Petunjuk Tugas ->
**1)** Cocokkan tiga pernyataan ini dengan tulisan tentang persahabatan dalam keluarga, lalu jawab ya atau tidak untuk masing-masing sambil mengutip kata-kata penentunya dari tulisan itu: (a) Menurut KBBI, kata sahabat berarti kawan, teman, handai. (b) Amsal 18: 24 menyebut ada sahabat yang lebih karib daripada saudara. (c) Saudara belahan adalah anak-anak dari orang tua yang sama.
**2)** Teruskan tulisan tentang persahabatan dalam keluarga, mulai setelah kalimat terakhirnya.

Persahabatan Dalam Keluarga

Oleh: Tohom Tumpal Marison Pardede

Penyelaras Akhir: Nitya Laksmiwati

Persahabatan adalah penangkal yang ampuh untuk semua malapetaka
(Seneca)

Sahabat dan Saudara
Kata persahabatan berarti persaudaraan atau perhubungan selaku sahabat. Kata sahabat berarti kawan, teman, handai (KBBI, 1995, hlm. 860). Jadi jika seseorang dikatakan bersahabat dengan yang lainnya, maka mereka dapat disebut juga bersaudara. Semangat ini apa yang disampaikan dalam Amsal 17: 17, “Seorang sahabat menaruh kasih setiap waktu, dan menjadi seorang saudara dalam kesukaran” dan Amsal 18: 24, “…tetapi ada juga sahabat yang lebih karib dari pada seorang saudara.” Dalam dua ayat tersebut, jelas disebutkan bahwa sahabat dapat menjadi saudara, bahkan lebih akrab dari seorang saudara. Sementara memahami keluarga, berarti memahami relasi antarsaudara bahkan lebih. Sebab apa dikatakan saudara dalam keluarga, pertama-tama adalah adanya relasi antaranak, adik kakak, sulung bungsu, lalu ada juga yang disebut sebagai saudara sepupu, yang pasti ada pertalian keluarga, ada juga apa yang disebut saudara belahan yaitu orang-orang yang senenek moyang (KBBI, 1995, hlm. 883).

Bahan yang Disediakan ->
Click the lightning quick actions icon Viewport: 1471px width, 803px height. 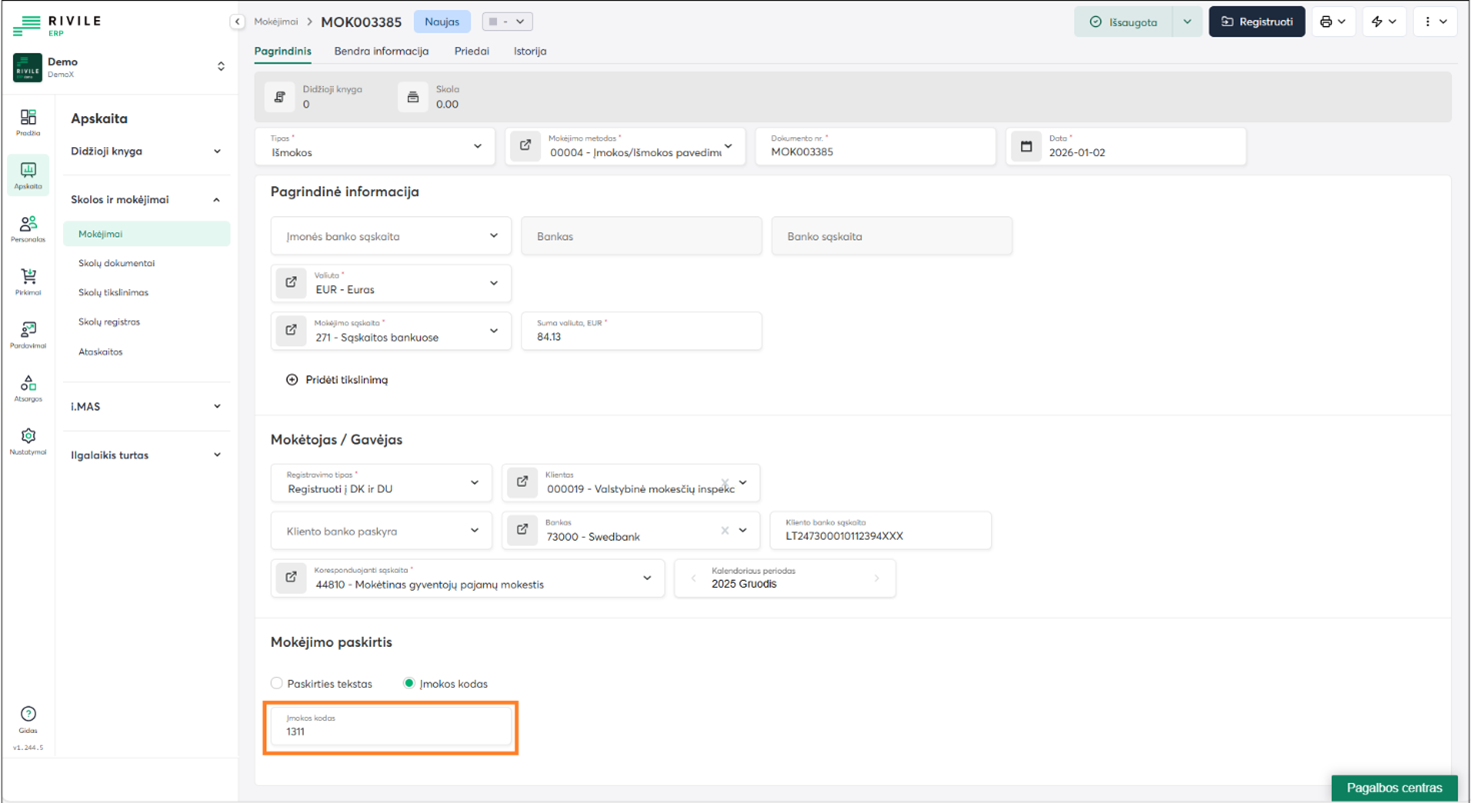[1377, 22]
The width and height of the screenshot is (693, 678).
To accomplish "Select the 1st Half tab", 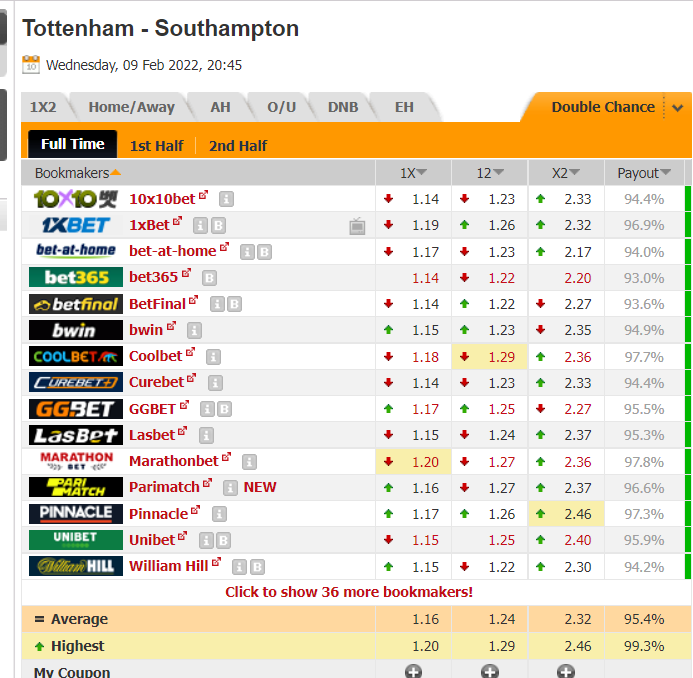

Jawaban Tugas ->
**1)**
(a) Ya: "Kata sahabat berarti kawan, teman, handai"
(b) Ya: "tetapi ada juga sahabat yang lebih karib dari pada seorang saudara"
(c) Tidak: "saudara belahan yaitu orang-orang yang senenek moyang"

**2)**
Memahami lebih dalam kata “saudara”, ada baiknya kita mengenal istilah tersebut dalam tradisi Perjanjian Baru. Pada dirinya kata ‘saudara’ sudah mengandung makna sosial. Kata yang digunakan dalam teks Yunani adalah kata avdelfo,j . Kata ‘adelphos’ semula merupakan istilah yang berhubungan dengan pertalian keluarga. Kata ‘adelphos’ dibentuk dari kata ‘delphis’ yang artinya rahim dengan kata sambung ‘a’ dan artinya menjadi satu kelahiran dari rahim yang sama. Ini semula ditujukan untuk saudara laki-laki dan kata ‘adelphe’ untuk saudara perempuan. Dalam literatur Yunani, kata ini digunakan untuk menjelaskan saudara laki-laki secara fisik atau hubungan yang sangat dekat dan kiasan untuk persahabatan, pertemanan. Kata ini juga diterapkan untuk menunjuk keanggotaan sebuah komunitas atau kelompok sosial. ‘Adelphos’ berarti keturunan atau anak cucu dari rahim ibu yang sama. Arti yang lebih luas adalah anggota dari keluarga, suku bangsa dan bangsa yang sama. Sementara itu arti kiasannya adalah pribadi-pribadi yang mempunyai relasi secara spiritual oleh karena iman kepada Yesus Kristus.

Mengerti pemahaman saudara yang demikian mengarahkan kita pada kedalaman dan keluasan arti persahabatan dan persaudaraan dalam keluarga. Siapapun dan apapun sebutan yang berhubungan dengan keluarga pastinya mereka adalah saudara, mereka adalah sahabat. Suami – isteri adalah sahabat, orangtua – anak adalah sahabat, kakak – adik adalah sahabat, mertua – menantu adalah sahabat, kakek – nenek – cucu adalah sahabat, besan adalah sahabat, anak – mantu – mertua adalah sahabat, paman – bibi adalah sahabat, sepupu adalah sahabat dan semua sebutan pertalian keluarga yang ada , semuanya adalah sahabat.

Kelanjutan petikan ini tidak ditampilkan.